Automatically generated data models
Automatic data model generation allows you to generate optimized models directly from your data products in Snowplow Console. You can use the models directly in your warehouse, or integrate them into existing dbt projects. The models are ready for analysis, BI tool, or reverse ETL use cases.
The autogenerated data models filter for only the events of interest, while flattening your event and entity data structures into a column for each property.
Data model autogeneration supports Snowflake and BigQuery.
Key features
Choose exactly how you want the model to look, based on your use case.
Configurable events and entities
You can specify which parts of the data product to include:
- Event specifications
- Entities
- Atomic Snowplow event properties
Automatic data flattening
To create a single wide table, the tool automatically flattens data structures into individual columns.
For event data structures, all properties are flattened into their own columns.
For entities, flattening depends on cardinality:
- Single entities, such as
user
, are flattened into separate columns, e.g.,user_id
,user_email
- Multiple entities, such as a
products
array, are stored as a single array column that you can unnest later
Event specification inference
If you're using Snowtype to generate your tracking code, the model generator can filter for event specification IDs, using the attached event specification entity. This guarantees that all events were sent with the intent to implement this data product, and ensures high data quality.
If you're not using Snowtype, the generated models perform more complex event filtering:
- Models include all rows matching the data product definition
- Use "best effort" matching based on events, entities, cardinalities, and rules
These no-Snowtype models may include some unintended events that aren't part of the data product. However, this approach allows access to historical data, and requires no adjustments to existing tracking implementations.
Deployment options
You can choose to create a view or an incremental dbt model.
Views are best for lightweight use cases when you need immediate access to data, with minimal setup.
View statements can be run directly in your data warehouse without the need for additional tools. We recommend using views when your atomic events table is small, or when you won't be regularly querying the data. When using a view, ensure you reference the partition key of the atomic table to ensure your queries are performant and cost efficient.
Incremental dbt models are ideal for production pipelines when you want to materialize data efficiently, and integrate it into existing dbt projects.

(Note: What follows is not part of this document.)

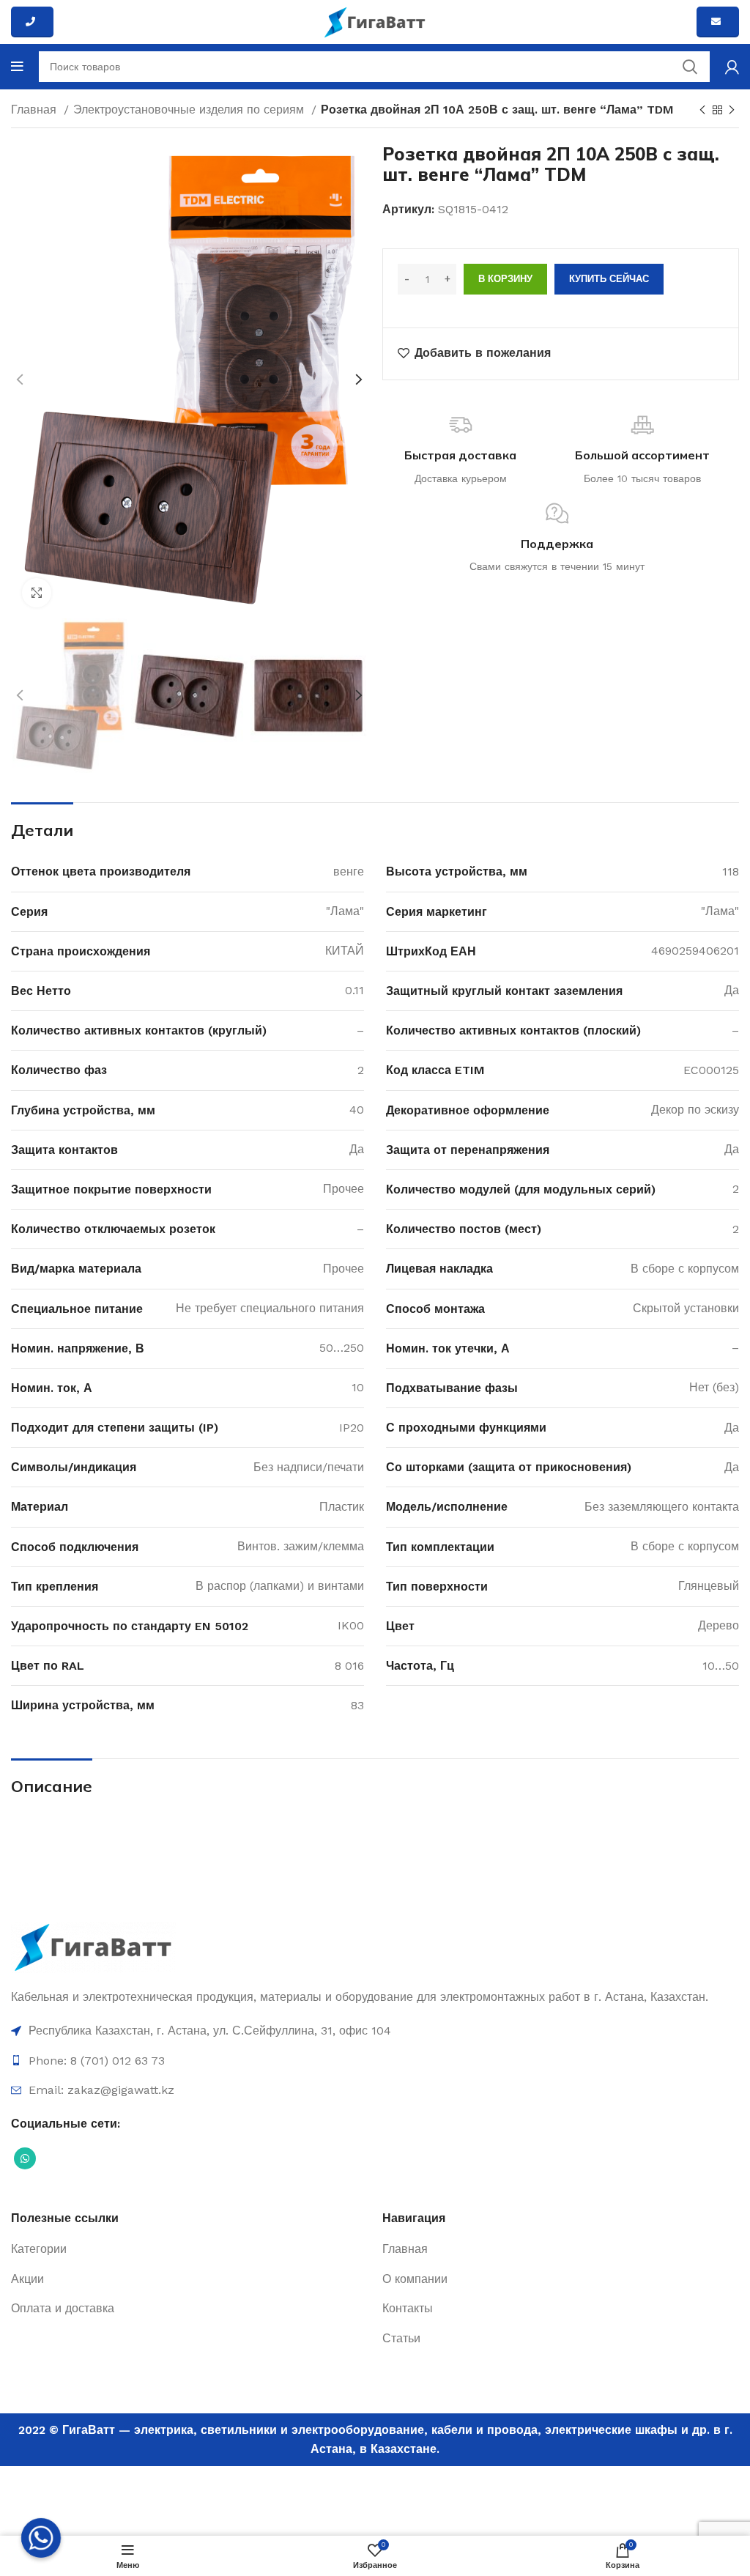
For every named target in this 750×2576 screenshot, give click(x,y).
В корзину (505, 278)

We recommend using incremental models when your atomic events table is large, or when you'll be regularly querying the data.
Choose to create a simple model without dependencies, or one based on the Snowplow Unified Digital or Normalize packages:
- Simple models are compatible with any dbt project with no package dependencies. These models will materialize all data for the model on the first run, while processing only new events for every subsequent run.

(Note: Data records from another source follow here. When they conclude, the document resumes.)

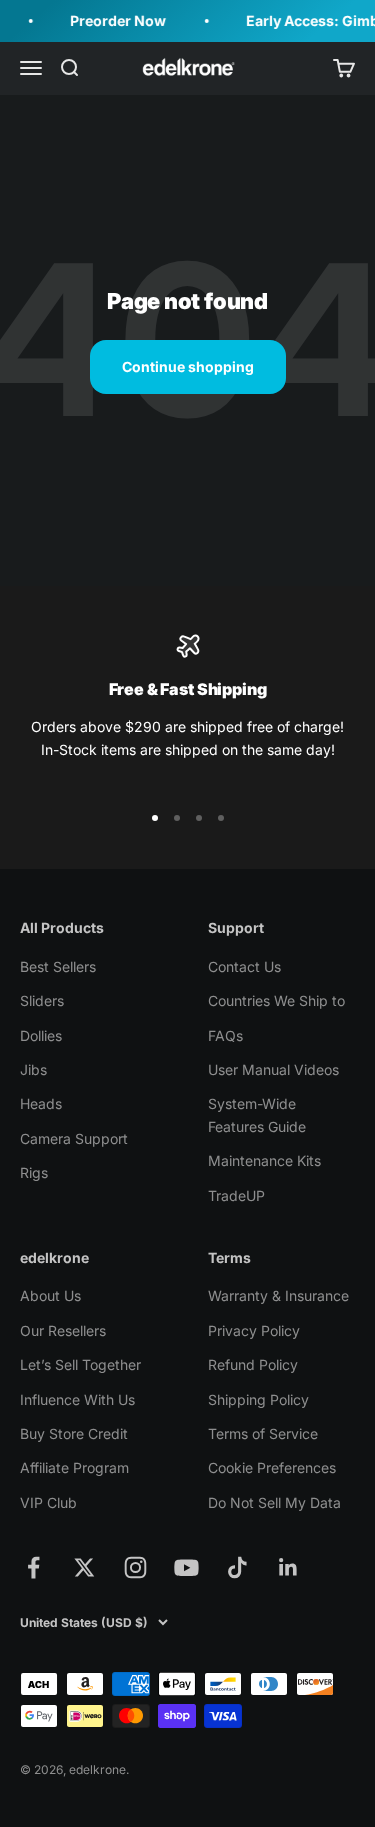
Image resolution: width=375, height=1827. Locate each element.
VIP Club (48, 1502)
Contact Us (244, 966)
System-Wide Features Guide (257, 1114)
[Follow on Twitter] (84, 1567)
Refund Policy (253, 1364)
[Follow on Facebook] (33, 1567)
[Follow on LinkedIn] (288, 1567)
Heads (41, 1103)
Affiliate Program (74, 1467)
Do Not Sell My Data (274, 1502)
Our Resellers (63, 1330)
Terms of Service (263, 1433)
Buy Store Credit (74, 1433)
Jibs (33, 1069)
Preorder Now (114, 20)
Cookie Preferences (272, 1467)
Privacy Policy (254, 1330)
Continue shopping (188, 366)
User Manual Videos (273, 1069)
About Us (50, 1295)
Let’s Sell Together (80, 1364)
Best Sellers (58, 966)
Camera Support (74, 1138)
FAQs (225, 1035)
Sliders (42, 1000)
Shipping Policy (258, 1399)
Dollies (41, 1035)
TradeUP (236, 1195)
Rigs (34, 1172)
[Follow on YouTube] (186, 1567)
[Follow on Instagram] (135, 1567)
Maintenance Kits (264, 1160)
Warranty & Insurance (278, 1295)
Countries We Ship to (276, 1000)
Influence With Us (77, 1399)
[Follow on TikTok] (237, 1567)
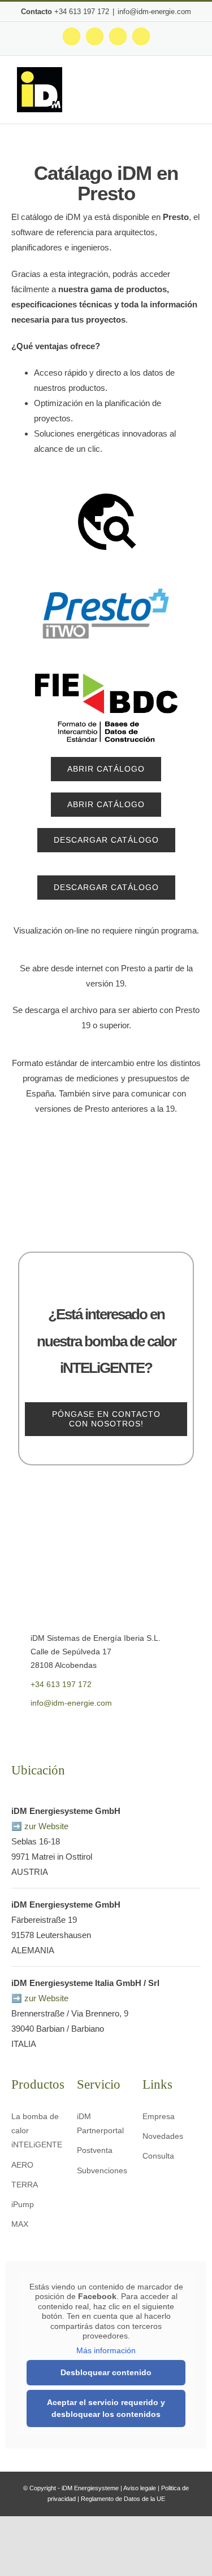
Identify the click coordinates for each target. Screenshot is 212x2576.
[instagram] (32, 1728)
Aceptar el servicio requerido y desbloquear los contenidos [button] (106, 2408)
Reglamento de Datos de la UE (123, 2498)
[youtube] (49, 1728)
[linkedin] (67, 1728)
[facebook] (14, 1728)
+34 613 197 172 (81, 11)
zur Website (46, 1826)
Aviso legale (139, 2488)
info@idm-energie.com (154, 11)
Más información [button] (106, 2350)
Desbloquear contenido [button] (106, 2372)
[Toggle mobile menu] (190, 93)
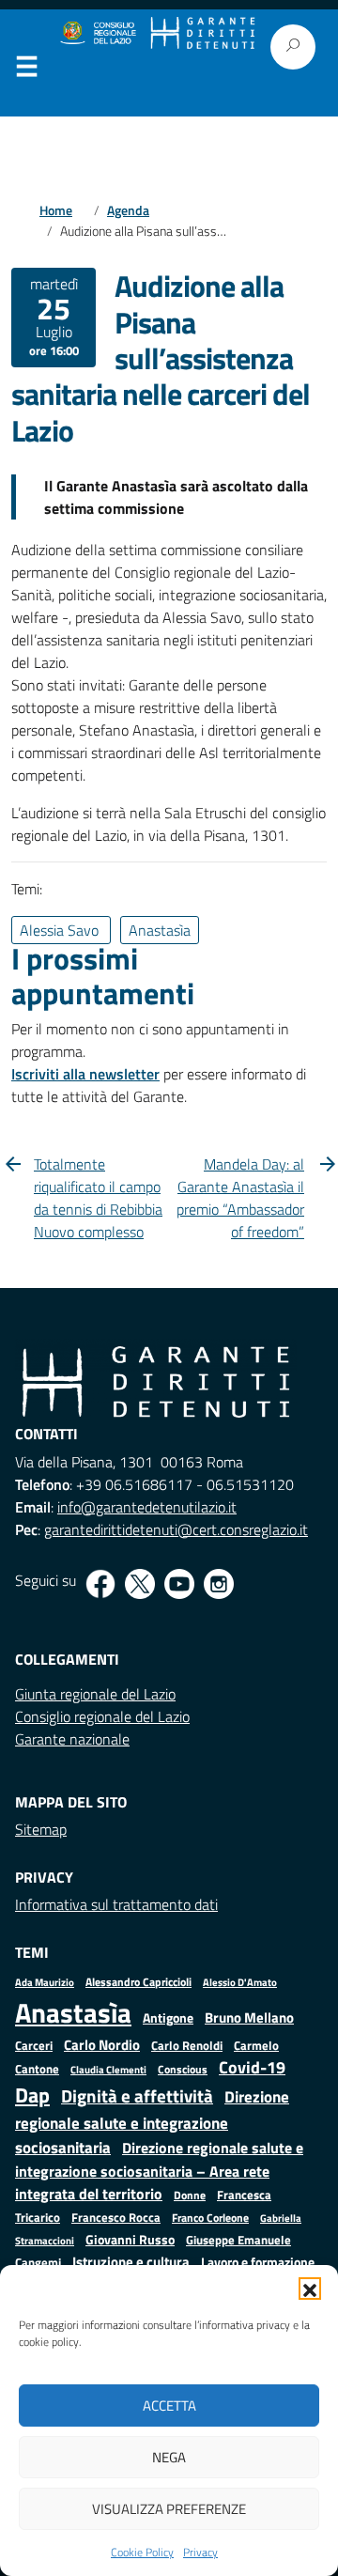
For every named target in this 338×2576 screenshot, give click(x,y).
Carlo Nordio (102, 2045)
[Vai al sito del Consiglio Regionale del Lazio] (97, 33)
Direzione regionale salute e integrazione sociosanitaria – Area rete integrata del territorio (159, 2170)
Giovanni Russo (130, 2239)
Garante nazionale (72, 1739)
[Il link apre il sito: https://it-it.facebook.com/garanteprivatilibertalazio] (100, 1584)
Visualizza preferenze (169, 2509)
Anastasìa (73, 2012)
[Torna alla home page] (202, 33)
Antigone (168, 2018)
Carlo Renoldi (187, 2045)
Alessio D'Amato (240, 1982)
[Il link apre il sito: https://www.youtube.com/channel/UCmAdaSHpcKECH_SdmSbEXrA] (179, 1584)
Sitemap (41, 1829)
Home (55, 210)
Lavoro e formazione (258, 2262)
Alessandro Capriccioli (138, 1982)
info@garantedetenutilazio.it (147, 1507)
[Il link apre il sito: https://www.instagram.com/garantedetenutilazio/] (219, 1584)
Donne (190, 2195)
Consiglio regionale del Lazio (102, 1716)
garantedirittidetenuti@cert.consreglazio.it (176, 1529)
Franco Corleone (210, 2218)
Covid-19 (252, 2067)
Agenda (128, 210)
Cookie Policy (142, 2552)
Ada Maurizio (44, 1982)
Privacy (200, 2552)
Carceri (34, 2046)
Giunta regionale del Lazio (95, 1694)
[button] (309, 2288)
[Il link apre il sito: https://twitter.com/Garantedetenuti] (140, 1584)
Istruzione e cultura (131, 2262)
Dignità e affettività (137, 2096)
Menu (26, 70)
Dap (32, 2094)
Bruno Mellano (249, 2017)
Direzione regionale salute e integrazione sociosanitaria (152, 2121)
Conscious (182, 2069)
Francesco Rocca (116, 2217)
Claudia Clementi (108, 2069)
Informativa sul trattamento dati (116, 1904)
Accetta (169, 2405)
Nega (169, 2457)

- Models based on Unified Digital or Normalize are designed to work with our existing dbt packages. They build on
events_this_run
tables for efficient incremental processing.
This table compares the different options:
Consideration | View | Simple incremental | Unified Digital or Normalize incremental |
---|---|---|---|
Best for | Real-time data access, exploratory analysis | Standalone projects, new dbt implementations | Existing Snowplow dbt package users |
Dependencies | None | None | Requires Snowplow dbt packages |
Setup complexity | Minimal | Minimal | Moderate (variable configuration required) |
Processing efficiency | Query-time processing | Standard incremental | Optimized with events_this_run tables |
Integration | Independent operation | Independent operation | Coordinated with existing Snowplow models |
Storage requirements | No additional storage | Materializes data | Materializes data |
Query performance | Depends on underlying data volume | Fast (pre-computed) | Fast (pre-computed) |
Data freshness | Real-time | Batch incremental updates | Batch incremental updates |
Generating models
To generate a data model, find the Data models tab in Console > Data collection > Data products > data product details page.

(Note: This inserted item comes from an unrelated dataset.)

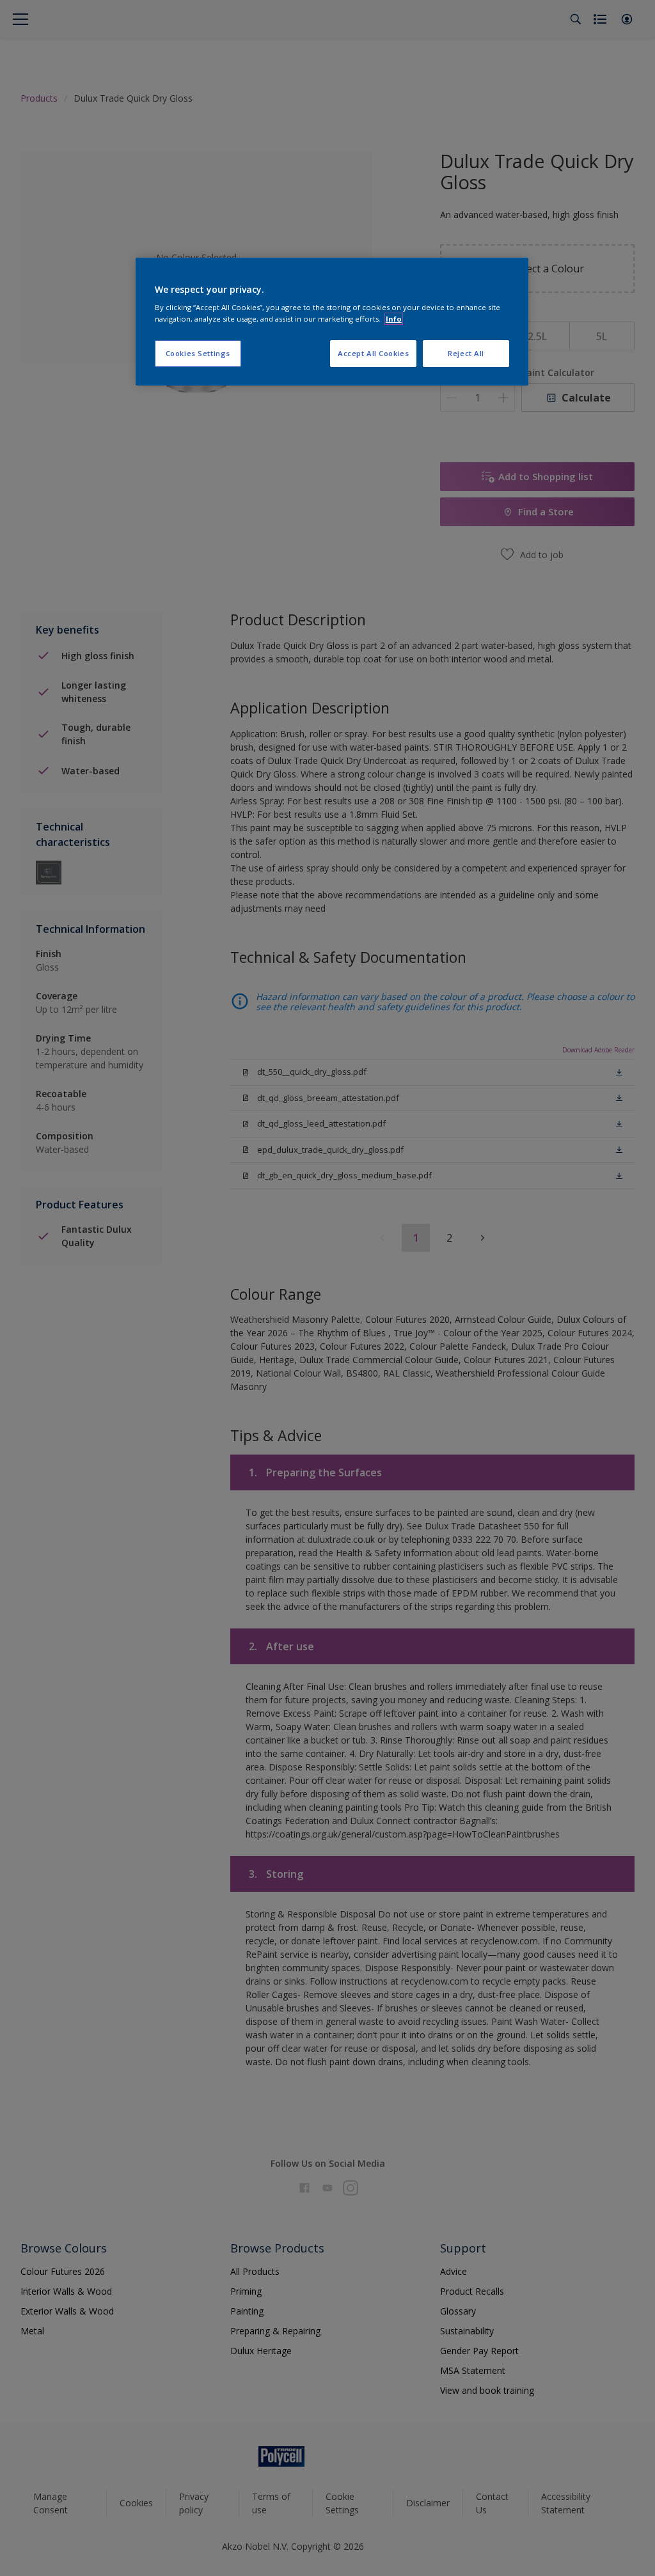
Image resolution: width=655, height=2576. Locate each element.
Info (394, 319)
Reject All (466, 353)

Follow the instructions to create your model:
- Provide basic information such as name and warehouse destination
- Choose which event specifications, entities, and columns to include
- Confirm if you're using Snowtype
- Choose which kind of model to create
Once you've completed these steps, click Save to data product to save the model. You can also download the model now.
You can view the SQL at any time by choosing View data model code from the ⋮
menu.
Deploying models
How to deploy the model depends on the kind of model you've generated. The first step is the same for all: download the model from Console.
Views
Deployment steps:
- Configure the model schema to specify where to create the view
- Run the model to create the view in your warehouse
Simple incremental
Deployment steps:
- Add the SQL file to your dbt project's models directory
- Run the model
The initial run will materialize all historical data from your atomic
events table. Subsequent runs will process only new events since the last run timestamp.
Unified Digital or Normalize incremental
Deployment steps:
- Add the SQL file to your dbt project's models directory
- Configure dbt project variables:
- Set
snowplow__start_date
in your dbt project variables - Configure
snowplow__backfill_limit_days
to control the volume of data processed per run
- Set
- Run the model iteratively until the new model catches up to your existing models
- Monitor progress through dbt logs and manifest updates
New models begin processing from snowplow__start_date
since they're not yet tracked in the Snowplow Manifest table.
The model won't run if the required dependency isn't already installed in your dbt project.